--- THE TASK ---
Answer these questions about the email on getting started with HTTP/2.0:
(a) Which draft will draft-ietf-httpbis-http2-00 be based on?
(b) Who was asked to serve as editors of the HTTP/2.0 draft?
(c) Which working group has been given the work on negotiating HTTP2 within TLS?

--- SOURCE PASSAGE ---

** begin **

Re: Getting (Officially) Started on HTTP/2.0

On Tue, Oct 2, 2012 at 6:54 PM, Amos Jeffries <squid3@treenet.co.nz> wrote:

> On 03.10.2012 05:48, Mark Nottingham wrote:
>
>> As you may have seen, our re-charter has been approved by the IESG.
>>
>> If you aren't familiar with the final text, please take a moment and
>> carefully read it:
>>   http://datatracker.ietf.org/**wg/httpbis/charter/<http://datatracker.ietf.org/wg/httpbis/charter/>
>>
>> First and foremost, we will continue working on the revision of the
>> HTTP/1.1 specification. Roy has recently finished his work on p1, and
>> should finish p2 soon. As such, we'll be entering WGLC on these
>> documents and prioritising any discussion on them until finished. Stay
>> tuned for details.
>>
>> Work on HTTP/2.0 will start by creating draft-ietf-httpbis-http2-00,
>> based upon draft-mbelshe-httpbis-spdy-00. That draft will list Mike
>> Belshe and Roberto Peon as authors, to acknowledge their contribution.
>>
>> However, we will have a separate editorial team in charge of the
>> Working Group's drafts. After extensive discussions and consultation
>> with our AD, I've asked Julian Reschke, Alexey Melnikov and Martin
>> Thomson to serve as editors of the HTTP/2.0 draft.
>>
>> Concurrently, we should start gathering issues against the draft for
>> discussion; just as with the previous work, I'd like to structure as
>> much of our discussion as possible around concretely identified
>> issues.
>>
>> I'll kick that process off by nominating obvious discussion points
>> like the upgrade mechanism, header compression, intermediaries, and
>> server push, but of course anyone can raise a new issue, using the
>> guidelines on our wiki page
>> <http://trac.tools.ietf.org/**wg/httpbis/trac/wiki<http://trac.tools.ietf.org/wg/httpbis/trac/wiki>
>> >.
>>
>> There are two things that we need to settle fairly quickly:
>>
>> 1. How we identify the protocol on the wire. It's likely that we're
>> going to have a few different revisions of what we specify implemented
>> as we move along, and I want us to be crystal-clear about how that
>> will be managed, so we're not stuck with interop problems down the
>> road.
>>
>> 2. What requirements we have for negotiation of HTTP2 within TLS. As
>> you should have seen, that portion of the work has been given to the
>> TLS Working Group, and we need to give them some guidance about what
>> we need.

** end **

--- SOURCE EXCERPT ---
** begin **

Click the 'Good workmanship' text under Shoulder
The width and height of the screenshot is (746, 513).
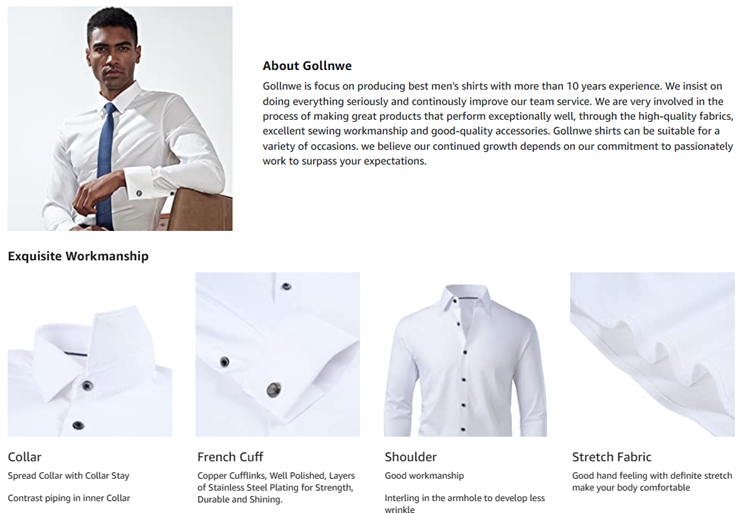point(424,475)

** end **

--- SOLUTION TO THIS EXERCISE ---
(a) draft-mbelshe-httpbis-spdy-00
(b) Julian Reschke, Alexey Melnikov and Martin Thomson
(c) The TLS Working Group